*TEXTE CITÉ:*

☆ ☆ ☆ ☆ ☆

Abonnés

Gardent (préparateur physique de la Rochelle) : « Je peux vous dire qu’on va performer »

Par Romain ASSELIN
  • Philippe Gardent, préparateur physique de La Rochelle.
    Philippe Gardent, préparateur physique de La Rochelle. Icon Sport
Publié le
Partager :

Au club depuis 2019, l’ancien sportif de haut niveau (football américain, bobsleigh, rugby à XIII) joue un rôle majeur dans l’impression de toute-puissance dégagée par les Rochelais. Ses datas du moment, dont il est féru, lui font dire que le vice-champion d’Europe est armé pour renverser l’ogre nommé Leinster.

De nombreux cadres se sont dits lessivés après la demi-finale, en raison notamment des fortes chaleurs. Les sentez-vous frais et dispos pour cette finale ?

☆ ☆ ☆ ☆ ☆

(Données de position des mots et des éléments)
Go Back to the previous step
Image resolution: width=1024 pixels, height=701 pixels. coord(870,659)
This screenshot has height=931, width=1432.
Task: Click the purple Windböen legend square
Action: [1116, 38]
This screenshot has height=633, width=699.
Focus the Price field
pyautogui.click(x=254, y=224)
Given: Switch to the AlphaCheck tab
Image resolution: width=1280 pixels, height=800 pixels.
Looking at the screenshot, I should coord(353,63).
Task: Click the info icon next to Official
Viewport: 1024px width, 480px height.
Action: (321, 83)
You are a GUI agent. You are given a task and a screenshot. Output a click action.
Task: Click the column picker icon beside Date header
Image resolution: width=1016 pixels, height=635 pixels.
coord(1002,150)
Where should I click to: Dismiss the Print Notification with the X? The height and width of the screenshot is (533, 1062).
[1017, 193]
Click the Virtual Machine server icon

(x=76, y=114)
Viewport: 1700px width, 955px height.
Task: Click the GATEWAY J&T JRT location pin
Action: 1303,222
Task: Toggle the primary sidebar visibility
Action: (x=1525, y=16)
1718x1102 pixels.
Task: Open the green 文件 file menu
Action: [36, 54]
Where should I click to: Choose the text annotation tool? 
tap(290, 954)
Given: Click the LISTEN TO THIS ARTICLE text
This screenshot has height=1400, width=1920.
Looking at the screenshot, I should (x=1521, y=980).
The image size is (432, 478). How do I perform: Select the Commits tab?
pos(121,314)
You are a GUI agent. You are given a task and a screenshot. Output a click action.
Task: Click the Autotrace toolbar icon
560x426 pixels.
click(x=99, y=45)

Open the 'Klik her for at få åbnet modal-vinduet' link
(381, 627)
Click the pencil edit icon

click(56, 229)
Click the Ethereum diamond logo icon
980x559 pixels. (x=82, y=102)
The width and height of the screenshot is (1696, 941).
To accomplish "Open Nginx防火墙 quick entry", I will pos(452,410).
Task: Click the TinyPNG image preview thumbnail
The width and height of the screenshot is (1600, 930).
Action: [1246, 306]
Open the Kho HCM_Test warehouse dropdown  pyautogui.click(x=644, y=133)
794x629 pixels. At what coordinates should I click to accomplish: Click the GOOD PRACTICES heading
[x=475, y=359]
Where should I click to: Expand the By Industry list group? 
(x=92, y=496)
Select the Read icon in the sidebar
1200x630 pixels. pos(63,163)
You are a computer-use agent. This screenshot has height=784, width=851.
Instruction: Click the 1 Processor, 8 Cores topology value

☆ ☆ ☆ ☆ ☆

*TRAVAIL DEMANDÉ:* Dans l'article sur le préparateur physique de La Rochelle, quels sports Philippe Gardent a-t-il pratiqués à haut niveau ?

*EXERCICE CORRIGÉ:* Le football américain, le bobsleigh et le rugby à XIII.